*TASK GOAL*
In the e-waste text below, what is the name of the management approach in which developing countries manually dismantle e-waste and export the sorted components to developed economies for end-processing?

*TEXT UNDER STUDY*
● ● ● ● ●

2.1 Introduction

Waste electrical and electronic equipment (WEEE or e-waste) is classified as a solid waste within the hazardous waste category (Goel 2017). E-waste consists in end-of-life electronic and electrical equipment, it comprehends – but is not limited to – obsolete, broken, or used computers, televisions, stereos, photocopiers, printers, faxes, monitors, and mobile phones (Westcott 2012). It also comprehends the less notable equipment such as radios, washing machines, microwave ovens, hair dryers, and photovoltaic panels (EU Directive 2012; Robinson 2009). Moreover, the WEEE definition also includes the components, subset of parts, peripheral accessories and materials used in the manufacturing of these equipment (EU Directive 2012).

The generation of e-waste appears to be higher in developed countries than that in developing economies (Goel 2017), but the WEEE generation has been increasing in both realities (Schluep et al. 2009). Furthermore, a positive correlation between gross domestic product (GDP) and e-waste generated in a given country was confirmed in a recent research. Interestingly, no correlation was found between e-waste generation and population (Kumar et al. 2017).

The current e-waste generation pattern poses one of the world’s greatest pollution problems. On top of the growing generation pattern, e-waste is a particularly important waste stream because of its potential to be pollutants that pose a risk to the environment and to sustainable economic growth; and the potential to be resources, given the significant concentration of precious metals and high-demand materials it contains (Babu et al. 2007; Goosey 2012; Sugimura and Murakami 2016).

2.2 Overview on WEEE Management and Practices

WEEE management is a global challenge especially given many countries have no structured system of reverse logistics, and most WEEE is still disposed of in landfills or open places exposed to the inclement weather (Veit and Bernardes 2015). Tools such as the life cycle analysis (LCA), material flow analysis (MFA), and tailored policies such as extended producer responsibility (EPR) created to assist in waste management are also being applied to the WEEE challenge. These, however, are generally seen in operation only in developed countries (Kiddee et al. 2013). Developed countries tend to have laws and regulation to process WEEE safely. The compliance with these regulations is difficult to assure, given sound processing frequently runs against economic interests (Sthiannopkao and Wong 2013). These take-back systems and end-of-life processing legislation for the electronics industry were originally proposed because of environmental motives (Stevels 2007). A schematic of the management of e-waste from consumption to disposal is illustrated in Figure 2.1.

A different management approach for the global WEEE challenge was proposed recently and named best-of-two-worlds philosophy (Bo2W). It seeks to achieve the most sustainable solution for developing countries under the current international panorama. In summary, the philosophy claims developing countries should take advantage of the low labor cost to employ manual dismantling to liberate e-waste components. These separated and sorted components would then be exported (sold) to developed economies, where technology and infra-structure are available for sound downstream processing. This theoretically ensures labor and revenue for developing nations while ensuring state-of-the-art and environmentally safe end-processing (Goel 2017; Wang et al. 2012).

● ● ● ● ●

*EXERCISE DATA*

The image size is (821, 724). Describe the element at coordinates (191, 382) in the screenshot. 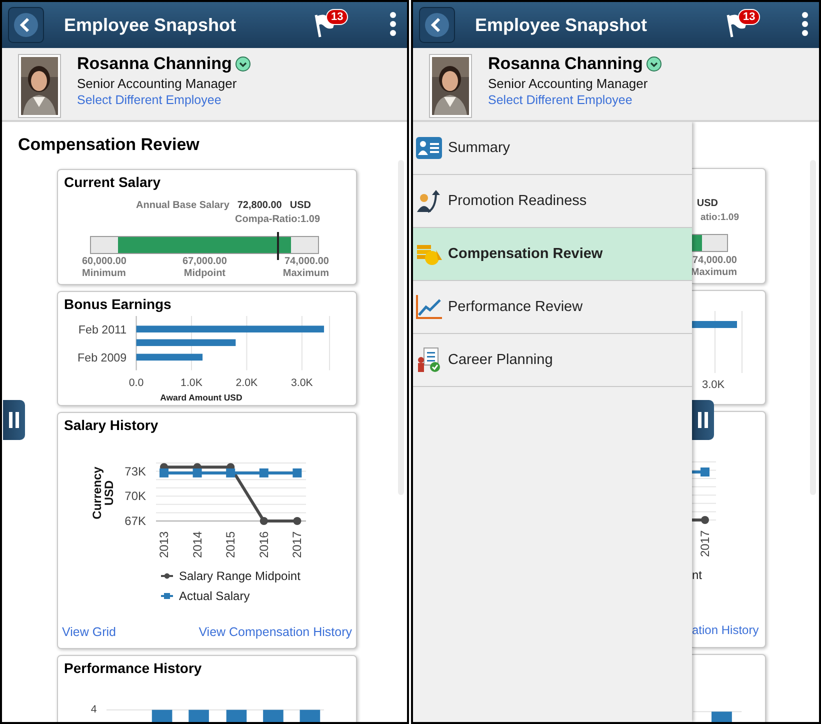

● ● ● ● ●

*RESULT*
The best-of-two-worlds philosophy (Bo2W).